消費税増税、学校法人への影響は大!


消費税が増税されると、学校法人にはどのような影響があるでしょうか?


実は、意外にも(?)大きな影響があります。

来たる消費増税に向け、授業料の値上げなどの対応をする大学も増えています。

消費税計算の仕組み

消費税の計算の大まかなイメージをまとめてみました。


消費者として個人で支払う分には、一方的に支払うだけのイメージの消費税ですが、事業者に関しては考え方が異なります。


事業者の場合、モノを購入する際に消費税を支払いますが、その一方でモノを販売する際には、消費税を受け取っています。


そのため、受け取った消費税と支払った消費税を合算・相殺して、その差額を納付(または還付)するといった流れになります。


学校法人の場合は?

通常の事業者であれば、安く仕入れて高く売る、の流れが通常でしょうから、基本的には消費税を払って仕入れて、それを高く売って、払った以上の消費税を受け取るといった流れになります。



しかし、学校法人に関しては、非課税となる収入や支出が多く、そのバランスが崩れています。


例えば、学校法人の主な支出である教育研究経費管理経費は、消費税が課税されます。

つまり、たくさん消費税を支払うことになります。


その一方で、収入面で受け取る消費税が多ければバランスがとれるのですが、そうではありません。


学校法人の収入のほとんどである学生生徒等納付金収入や、寄付金・補助金収入消費税が非課税となります。


このため、消費税が増税されると、受け取る消費税はほぼそのままですが、支払う消費税は一方的に増加し、財政を圧迫することとなります。


そのため、消費税の増税は、学校法人の収支に悪影響があるとされています。


消費税増税にどう対応する?

消費税増税への学校法人の対策としては、正直、学費の値上げしかないのが現状です。

これを見据え、学費の値上げをしている、または検討している大学も多いです。


ただし、消費税の増税による税収を補助金等で大学への助成によって戻すという検討もされていますので、必ずしも直ちに収支が悪くなるということでもなさそうです。


税金として学校法人が支払う消費税の増加分が、別の形で学校法人の収入になるという仕組みです。
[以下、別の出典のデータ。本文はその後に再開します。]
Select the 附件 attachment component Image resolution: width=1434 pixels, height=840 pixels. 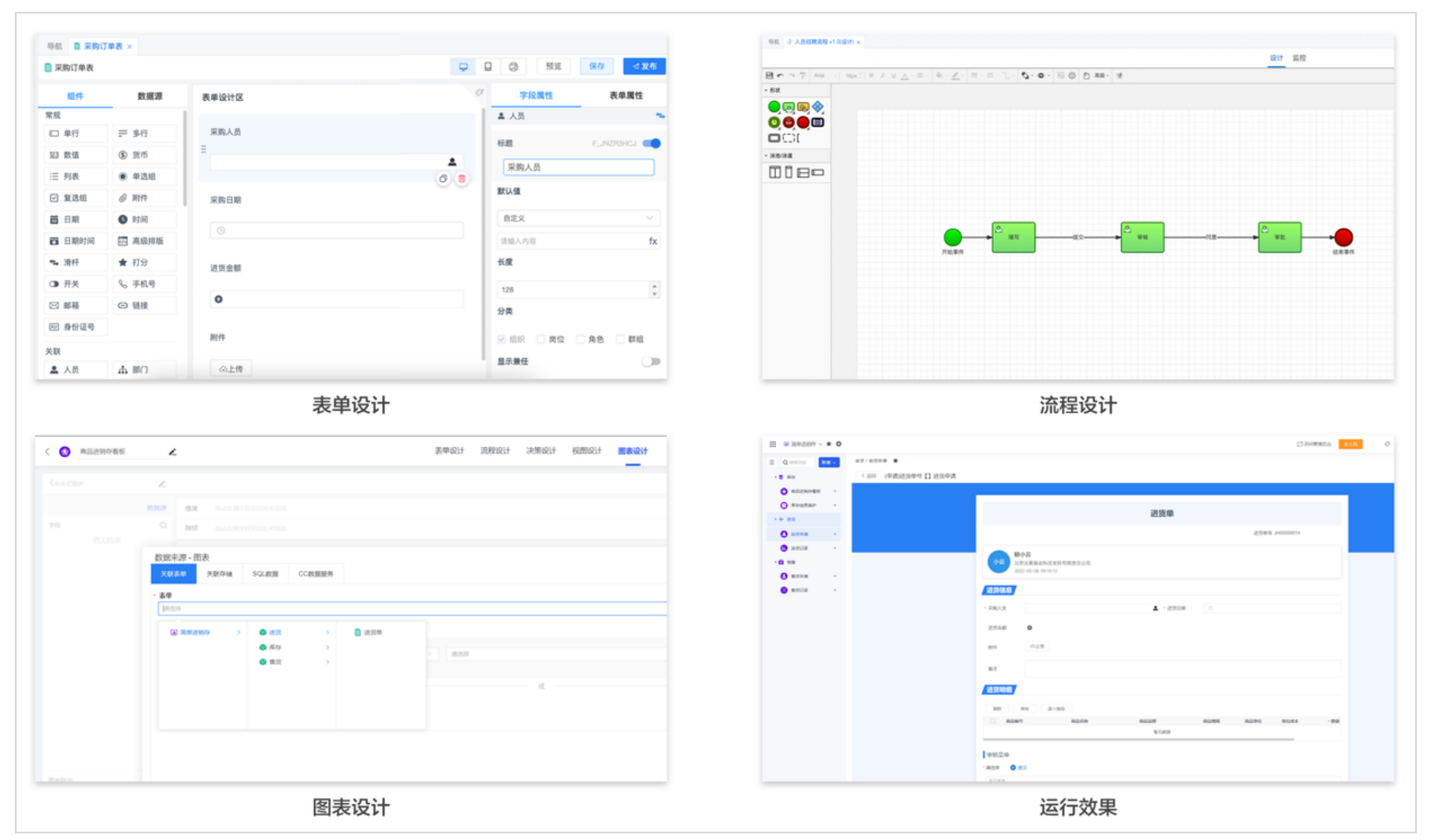[x=140, y=198]

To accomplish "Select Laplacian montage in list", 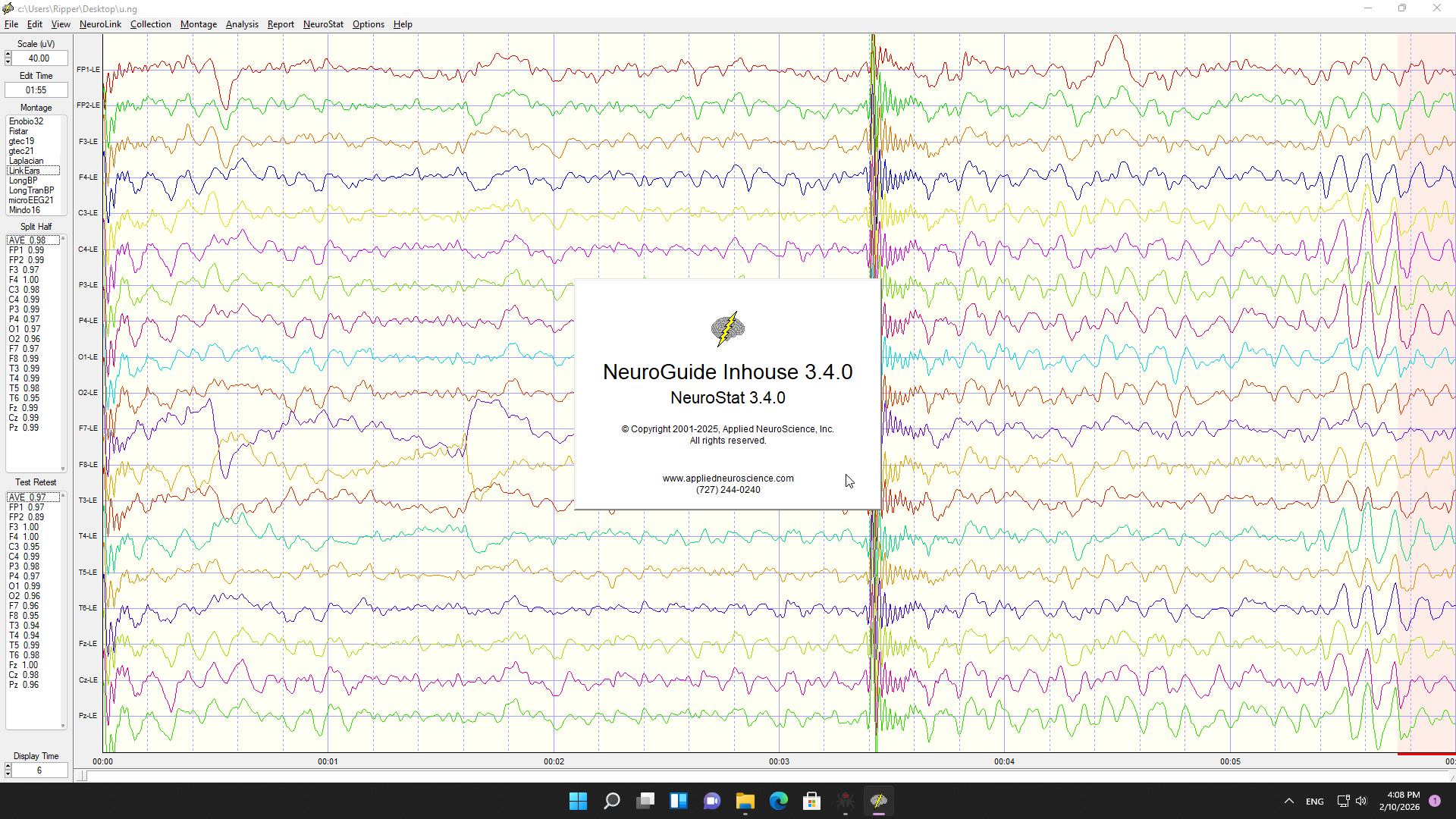I will [x=27, y=161].
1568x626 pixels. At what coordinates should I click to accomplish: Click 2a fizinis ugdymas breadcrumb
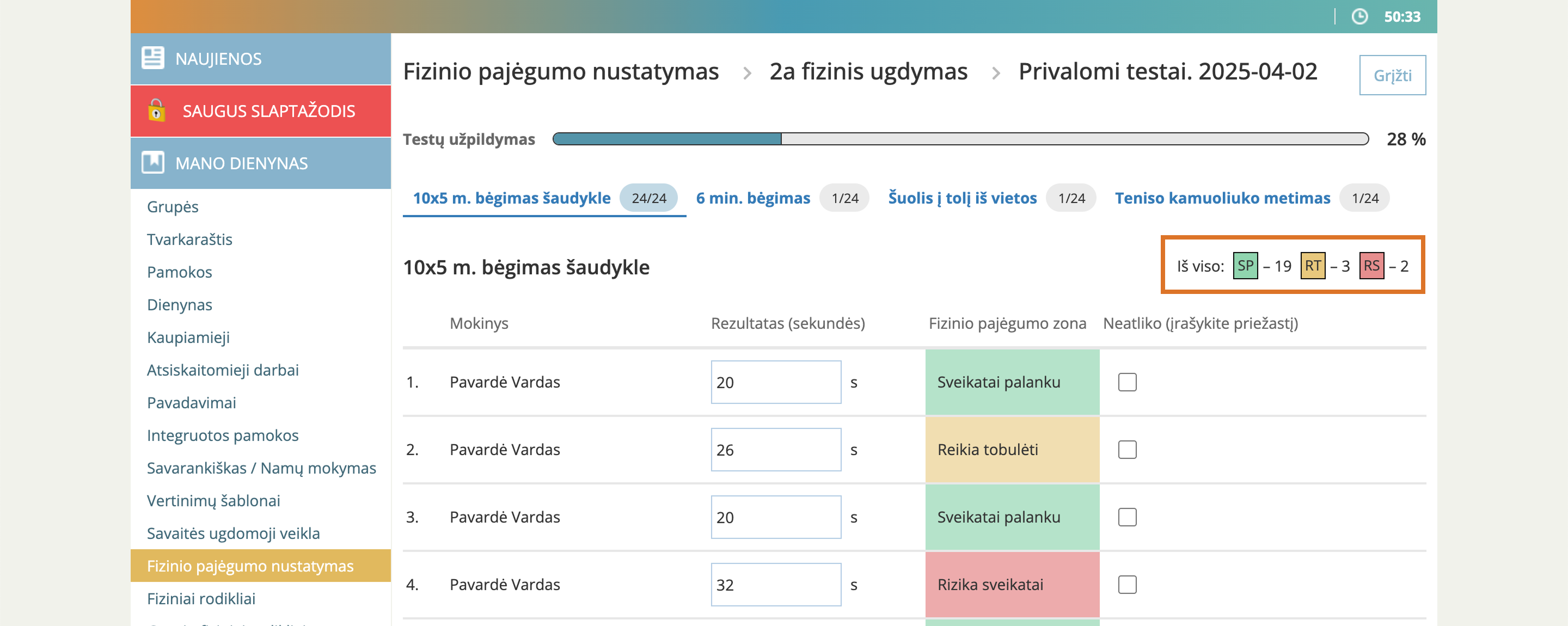(x=868, y=72)
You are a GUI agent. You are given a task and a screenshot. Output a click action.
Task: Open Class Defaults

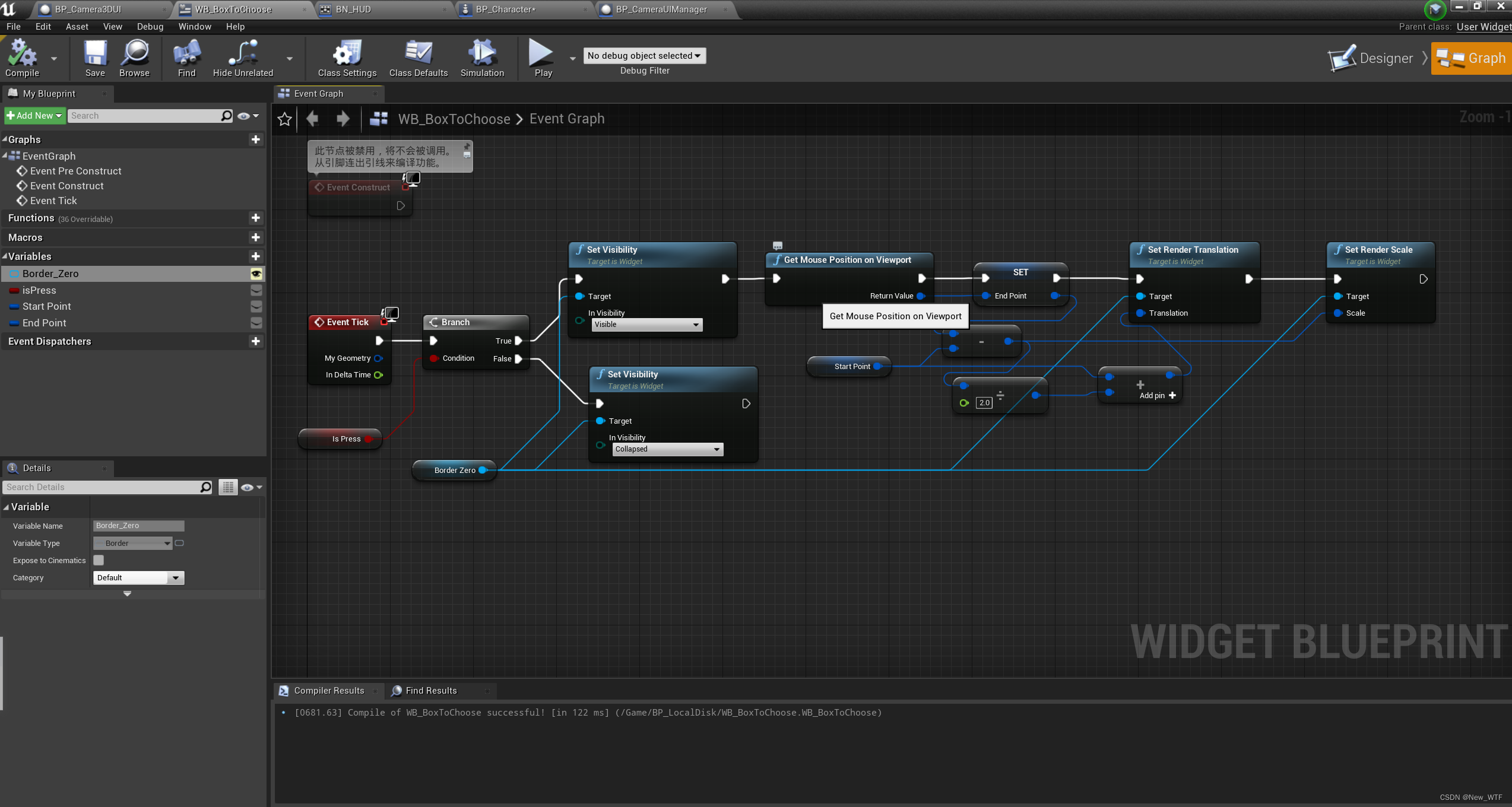coord(418,58)
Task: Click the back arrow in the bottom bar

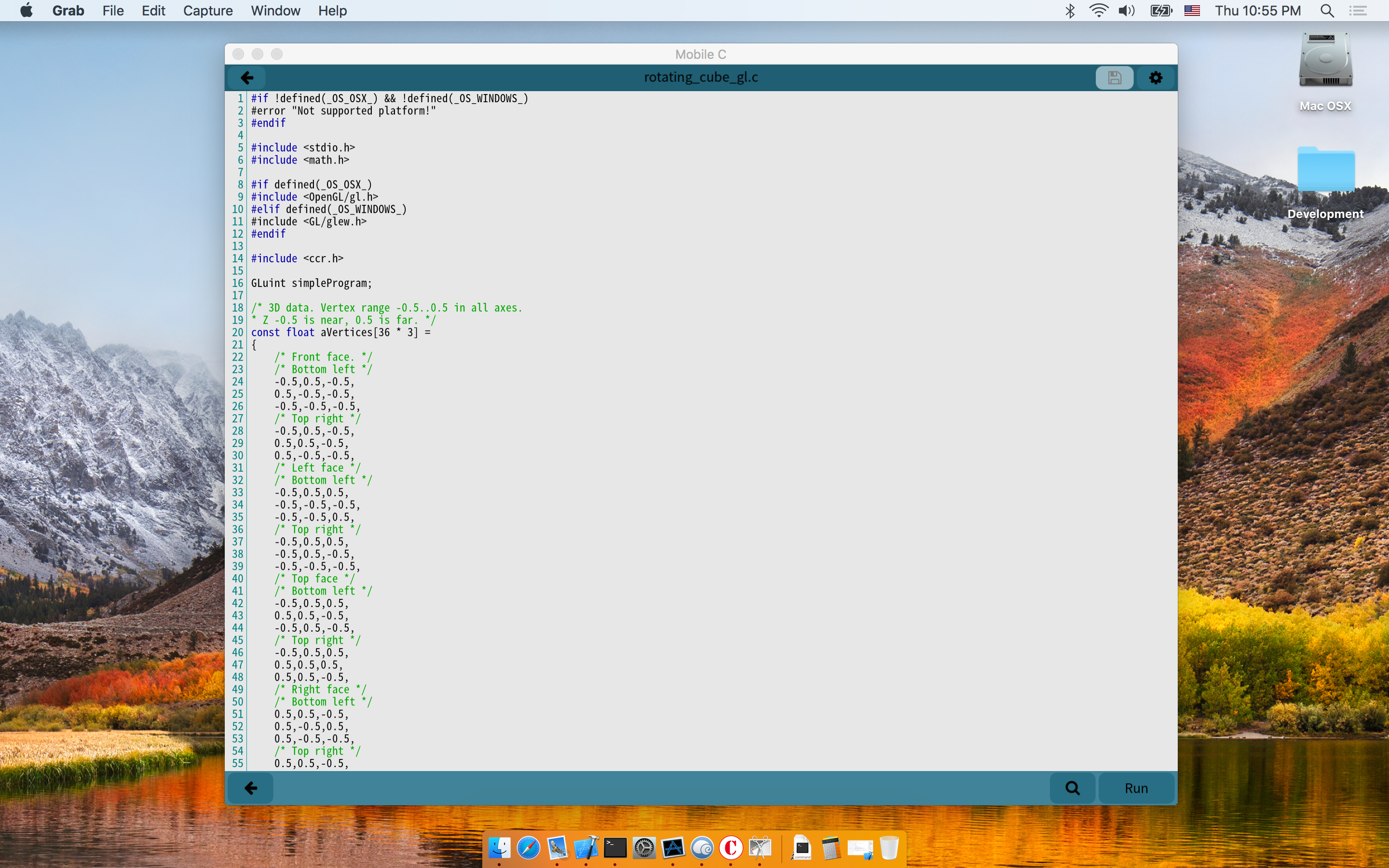Action: [251, 788]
しかし、それも検討段階のようですし、すべての大学に適切に分配されるかも不確定な部分が多く、大学経営者としては、やはり学費の値上げが低リスクと考えることが多いようです。


おわりに

消費税の増税は、一個人としての日常生活にも大きな影響を与えますが、まわりまわって大学の学費にまで影響を及ぼします。

増税によって、国全体が良くなっていくのが一番ですが、一大学職員の身としては学校法人に関わる税制度自体の見直しも、並行して考えてもらえるといいなぁ、という願いもあります。


全ての人が大きな負担なく、大学で学ぶことができる環境づくりの1歩につながると良いですね。